# any tree frogs that dont make noise at night?



## creg (Jun 10, 2012)

ive read whites dont call much are there any others?

i fancy having a planted tree frog viv in my bedroom and dont want any noisy gits keeping me up all night.


----------



## colinm (Sep 20, 2008)

Female ones.


----------



## creg (Jun 10, 2012)

colinm said:


> Female ones.


so females of any species wont call? how easy are tree frogs in general to sex though whilst young?


----------



## Wolfenrook (Jul 2, 2010)

Some females do sometimes call briefly.

The only silent tree frog is a plastic one. 
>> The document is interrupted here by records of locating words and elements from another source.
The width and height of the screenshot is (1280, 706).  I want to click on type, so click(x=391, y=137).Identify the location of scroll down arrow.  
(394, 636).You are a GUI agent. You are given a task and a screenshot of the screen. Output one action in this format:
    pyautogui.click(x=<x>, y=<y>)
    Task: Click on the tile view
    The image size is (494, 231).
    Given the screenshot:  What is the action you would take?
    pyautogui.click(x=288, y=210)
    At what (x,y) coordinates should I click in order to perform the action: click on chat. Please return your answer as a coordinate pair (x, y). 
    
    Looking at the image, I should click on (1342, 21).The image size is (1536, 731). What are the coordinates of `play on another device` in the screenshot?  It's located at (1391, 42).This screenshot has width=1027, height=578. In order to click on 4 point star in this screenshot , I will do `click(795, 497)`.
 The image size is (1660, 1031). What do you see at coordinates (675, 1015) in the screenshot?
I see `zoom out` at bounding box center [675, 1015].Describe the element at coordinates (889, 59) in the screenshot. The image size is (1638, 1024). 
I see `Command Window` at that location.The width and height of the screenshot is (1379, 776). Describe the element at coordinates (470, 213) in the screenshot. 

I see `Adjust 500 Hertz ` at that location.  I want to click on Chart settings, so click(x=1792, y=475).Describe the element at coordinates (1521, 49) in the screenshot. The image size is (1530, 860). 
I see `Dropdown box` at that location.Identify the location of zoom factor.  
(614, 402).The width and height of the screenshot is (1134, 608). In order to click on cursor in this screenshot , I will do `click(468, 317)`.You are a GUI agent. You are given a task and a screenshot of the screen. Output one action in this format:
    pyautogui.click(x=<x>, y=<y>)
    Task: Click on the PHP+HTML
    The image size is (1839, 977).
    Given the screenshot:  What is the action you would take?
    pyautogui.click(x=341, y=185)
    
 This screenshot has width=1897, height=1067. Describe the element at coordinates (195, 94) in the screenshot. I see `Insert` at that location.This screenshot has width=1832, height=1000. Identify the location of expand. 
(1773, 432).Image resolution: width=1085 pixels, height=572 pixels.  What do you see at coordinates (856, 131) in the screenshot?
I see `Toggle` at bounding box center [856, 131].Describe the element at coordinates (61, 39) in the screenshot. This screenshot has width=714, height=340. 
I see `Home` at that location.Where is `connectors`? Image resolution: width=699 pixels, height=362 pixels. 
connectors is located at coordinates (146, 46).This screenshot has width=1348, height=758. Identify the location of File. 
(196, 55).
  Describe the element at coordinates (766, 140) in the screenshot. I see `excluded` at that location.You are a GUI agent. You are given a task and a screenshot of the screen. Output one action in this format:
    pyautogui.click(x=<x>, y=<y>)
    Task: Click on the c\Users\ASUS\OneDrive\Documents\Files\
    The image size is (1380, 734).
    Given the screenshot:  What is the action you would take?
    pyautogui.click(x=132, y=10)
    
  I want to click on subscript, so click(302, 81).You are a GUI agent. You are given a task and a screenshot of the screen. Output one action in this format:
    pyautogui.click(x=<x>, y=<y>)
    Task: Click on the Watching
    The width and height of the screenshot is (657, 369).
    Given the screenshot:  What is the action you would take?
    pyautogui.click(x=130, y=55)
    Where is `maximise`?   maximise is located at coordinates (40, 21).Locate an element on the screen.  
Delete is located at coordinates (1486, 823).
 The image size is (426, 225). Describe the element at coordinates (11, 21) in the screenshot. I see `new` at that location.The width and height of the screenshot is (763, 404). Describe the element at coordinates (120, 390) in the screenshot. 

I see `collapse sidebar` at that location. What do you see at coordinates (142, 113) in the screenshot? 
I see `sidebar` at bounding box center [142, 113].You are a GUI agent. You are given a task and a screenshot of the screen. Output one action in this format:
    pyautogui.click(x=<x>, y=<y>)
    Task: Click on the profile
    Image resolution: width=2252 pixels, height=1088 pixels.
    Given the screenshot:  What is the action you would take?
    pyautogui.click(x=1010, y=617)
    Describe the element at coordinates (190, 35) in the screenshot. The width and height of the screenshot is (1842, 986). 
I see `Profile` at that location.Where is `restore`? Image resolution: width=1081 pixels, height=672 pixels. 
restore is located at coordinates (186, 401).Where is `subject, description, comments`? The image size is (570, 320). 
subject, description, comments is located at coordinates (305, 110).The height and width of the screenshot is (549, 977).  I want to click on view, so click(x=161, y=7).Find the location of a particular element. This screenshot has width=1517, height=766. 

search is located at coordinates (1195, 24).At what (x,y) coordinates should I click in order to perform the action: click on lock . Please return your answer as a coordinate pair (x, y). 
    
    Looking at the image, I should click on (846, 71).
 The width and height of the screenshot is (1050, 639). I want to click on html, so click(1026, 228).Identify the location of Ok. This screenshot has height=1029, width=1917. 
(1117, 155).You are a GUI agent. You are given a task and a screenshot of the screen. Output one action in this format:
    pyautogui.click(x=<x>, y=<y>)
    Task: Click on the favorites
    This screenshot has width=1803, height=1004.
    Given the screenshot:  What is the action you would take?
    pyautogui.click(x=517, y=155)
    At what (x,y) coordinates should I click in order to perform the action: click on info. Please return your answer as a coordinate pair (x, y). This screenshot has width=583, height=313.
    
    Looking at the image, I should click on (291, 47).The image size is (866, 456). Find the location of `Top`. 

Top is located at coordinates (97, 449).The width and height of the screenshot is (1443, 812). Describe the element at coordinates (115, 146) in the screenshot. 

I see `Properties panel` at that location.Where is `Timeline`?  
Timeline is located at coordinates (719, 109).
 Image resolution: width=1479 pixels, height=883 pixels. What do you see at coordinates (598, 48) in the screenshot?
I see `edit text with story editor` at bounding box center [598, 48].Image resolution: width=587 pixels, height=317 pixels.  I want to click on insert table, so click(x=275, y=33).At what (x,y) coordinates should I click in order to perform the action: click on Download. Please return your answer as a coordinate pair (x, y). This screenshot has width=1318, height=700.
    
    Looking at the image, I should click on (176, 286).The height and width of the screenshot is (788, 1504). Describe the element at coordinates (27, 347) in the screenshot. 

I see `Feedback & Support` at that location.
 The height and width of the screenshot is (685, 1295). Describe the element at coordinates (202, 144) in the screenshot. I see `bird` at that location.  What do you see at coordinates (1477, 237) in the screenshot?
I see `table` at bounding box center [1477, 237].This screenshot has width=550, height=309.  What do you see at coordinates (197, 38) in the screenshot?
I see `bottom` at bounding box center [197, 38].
If you want a quiet frog, you're wanting a dendrobates tinctorius dart frog.  They're not a tree frog though, and some consider them more difficult. I just consider them to require different care and a bit more work.

White's call a LOT very very loudly, usually at around 3am. Whoever told you they don't call much clearly had earplugs in. lol

Ade


----------



## creg (Jun 10, 2012)

lol thanks im glad i asked on here. i did alot of googling and most people said whites only called when spraying the viv or hoovering, but ill take your word for it im not gonna risk it.

looks like some more darts then :2thumb: i like the look of Phyllobates Terribilis and Dendrobates auratus


----------



## Frogmad (Nov 10, 2008)

my whites shout at the weirdest things....tv theme tunes seems to be a fave at the min!!!!:lol2:


----------



## brysaa2 (Oct 11, 2009)

My male frog calls but not usually during the night. He's right by my bed and I've had them for over two years now, he's only ever woken me up twice. Mostly calls when the TV or another sound is present in the pitch of rival males calls - you can make him call early in the night and that's usually enough for him then ha. Talk about being lazy! :lol2:


----------



## ronnyjodes (Apr 29, 2011)

My whites go mental with calling in a morning when the family are up and about making a racket but quiet at night. I find it quite pleasant tbh :2thumb:


----------



## creg (Jun 10, 2012)

whites tree frogs sound very eccentric :lol2: i think ill give them a miss though i dont want to risk getting a noisy one. ill stick with darts.


----------